▸ Tasks and exercises
• A. In the Ryerson article, on what date did the writer learn the travel ban had left them stranded on campus?
• B. Duplicate the Ryerson article from "Illustration: Monique Vigneault/On" up to and including "Ryerson University’s campus.".
• C. Write the next part of the Ryerson article, picking up after its last sentence.

Home COVID-19 Pandemic Letter from a Student Stuck Abroad: Is Ryerson Doing Enough to Make Sure International Students Can Come Back?

Letter from a Student Stuck Abroad: Is Ryerson Doing Enough to Make Sure International Students Can Come Back?

From vaccines to border closures to visa wait times, the path back to in-person learning features more questions than answers — and the university isn’t filling in the gaps

by Monique Vigneault

Illustration: Monique Vigneault/On The Record

I can recall with muscle-constricting clarity the moment I found out the international travel ban had left me stranded on Ryerson University’s campus.

It was Friday, March 13, 2020. Ryerson’s bustling thoroughfares quickly emptied, their silence filled by the cacophony of ambulances wailing up Church Street.

▸ Information shown
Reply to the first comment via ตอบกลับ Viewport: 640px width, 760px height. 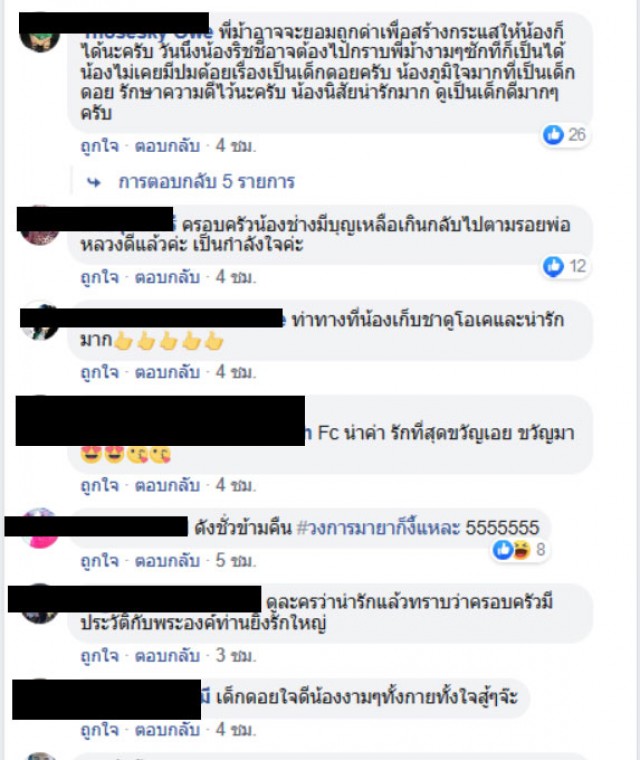point(167,145)
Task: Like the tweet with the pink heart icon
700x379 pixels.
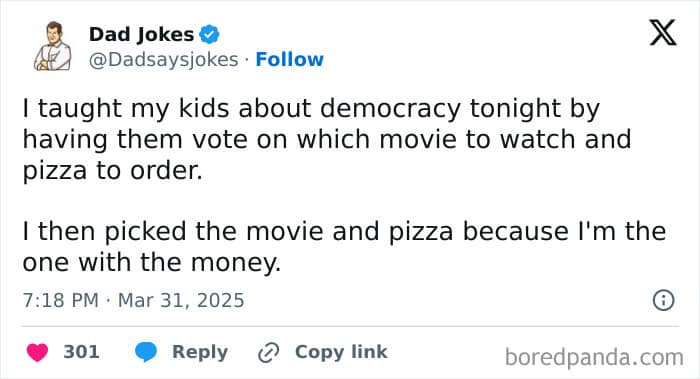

▸ Answers given
• A. Friday, March 13, 2020.

• B.
Illustration: Monique Vigneault/On The Record

I can recall with muscle-constricting clarity the moment I found out the international travel ban had left me stranded on Ryerson University’s campus.

• C.
For some students, the trip home for lockdown was a GO train away. For others, like me, it wasn’t so easy. I braced myself for a few weeks of total isolation as I waited for a tourist visa to allow me to return to my parents in Moscow, Russia.

I thought it would take a few weeks to return to my family. It took me eight months. 

Nearly two years later, after I’ve adjusted to learning 7,480 kilometres from campus, Ryerson wants me and the rest of its 4,200 students scattered across the globe to return in a matter of weeks. 

The problem is: I can’t.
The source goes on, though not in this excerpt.